Le héros Sam, traité de "bohémien" toute sa vie, apprend à dépasser le mauvais traitement des autres, à outrepasser son "autisme" pour aller vers les autres. Parti de loin à cause de tous ses handicaps, il prend goût aux défis et cela forge son caractère.
C'est une façon pour l'auteur de dénoncer une société cosmopolite où certaines minorités sont parfois marginalisées, humiliées dès l'entrée à l'école. ainsi que les dysfonctionnements d'un système scolaire "profané" par l'idéologisme et la non recherche d'excellence.

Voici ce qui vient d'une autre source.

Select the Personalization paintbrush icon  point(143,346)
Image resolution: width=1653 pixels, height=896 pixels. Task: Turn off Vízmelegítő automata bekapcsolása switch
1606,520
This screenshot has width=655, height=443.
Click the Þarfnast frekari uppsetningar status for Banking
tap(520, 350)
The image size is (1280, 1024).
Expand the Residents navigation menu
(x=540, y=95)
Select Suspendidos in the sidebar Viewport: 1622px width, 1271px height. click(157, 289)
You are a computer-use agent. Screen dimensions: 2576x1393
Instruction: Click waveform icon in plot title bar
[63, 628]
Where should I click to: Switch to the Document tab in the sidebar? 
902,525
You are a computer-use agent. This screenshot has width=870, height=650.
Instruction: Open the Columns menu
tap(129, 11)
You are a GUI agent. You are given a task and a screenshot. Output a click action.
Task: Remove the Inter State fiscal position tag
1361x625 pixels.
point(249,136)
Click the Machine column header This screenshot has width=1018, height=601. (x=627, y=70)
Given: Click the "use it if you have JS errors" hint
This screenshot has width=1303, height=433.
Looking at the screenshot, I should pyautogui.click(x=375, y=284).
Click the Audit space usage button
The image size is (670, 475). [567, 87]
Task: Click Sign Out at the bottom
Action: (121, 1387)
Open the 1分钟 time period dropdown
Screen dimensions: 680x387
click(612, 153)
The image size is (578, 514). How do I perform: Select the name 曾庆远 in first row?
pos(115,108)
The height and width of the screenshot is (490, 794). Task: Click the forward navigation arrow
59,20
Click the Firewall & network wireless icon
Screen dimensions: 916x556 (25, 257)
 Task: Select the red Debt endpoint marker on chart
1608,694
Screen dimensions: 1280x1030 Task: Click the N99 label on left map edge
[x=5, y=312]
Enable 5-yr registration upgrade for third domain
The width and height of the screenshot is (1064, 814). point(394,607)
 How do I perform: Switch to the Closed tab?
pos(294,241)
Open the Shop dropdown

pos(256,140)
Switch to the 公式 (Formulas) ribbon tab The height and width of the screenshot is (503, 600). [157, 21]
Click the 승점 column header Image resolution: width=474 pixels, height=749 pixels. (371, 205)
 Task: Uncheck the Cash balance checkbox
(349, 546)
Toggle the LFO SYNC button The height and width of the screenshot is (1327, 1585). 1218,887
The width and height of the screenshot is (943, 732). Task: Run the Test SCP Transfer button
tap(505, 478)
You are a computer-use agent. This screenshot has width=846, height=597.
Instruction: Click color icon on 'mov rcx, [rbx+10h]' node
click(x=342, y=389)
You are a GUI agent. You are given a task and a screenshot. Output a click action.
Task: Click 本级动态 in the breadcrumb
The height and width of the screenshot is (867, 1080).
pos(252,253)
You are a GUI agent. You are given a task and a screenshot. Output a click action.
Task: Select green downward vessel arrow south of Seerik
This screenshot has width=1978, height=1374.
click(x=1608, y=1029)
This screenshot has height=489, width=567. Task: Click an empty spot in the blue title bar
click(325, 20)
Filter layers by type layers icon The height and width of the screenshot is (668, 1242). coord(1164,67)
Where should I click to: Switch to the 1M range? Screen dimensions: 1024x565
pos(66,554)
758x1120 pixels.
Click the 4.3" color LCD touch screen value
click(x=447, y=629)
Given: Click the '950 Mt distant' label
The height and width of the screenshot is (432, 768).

Mais en vérité, Pantophobia n'est qu'une métaphore qui traite de nombreux enjeux contemporains : la dyslexie, l'égalité des chances, la xénophobie, la maltraitance sur ses propres enfants, le harcèlement à l'école, le rapport à l'argent d'un père de famille, le vivre ensemble dans un ménage ou encore le Haut Potentiel. Le héros n'est plus un "élu" mais un dyslexique qui compense son handicap par son Haut Potentiel (qui n'est pas vraiment un don non plus en soi).
L'auteur déroule dans ce texte le fil de son combat personnel quotidien en vue de son intégration. De son enfance difficile jusqu'à la paix d'un foyer. Une vie " normale ", gagnée de haute lutte. Pantophobia est avant tout une leçon de vie, un livre qui redonne foi en elle.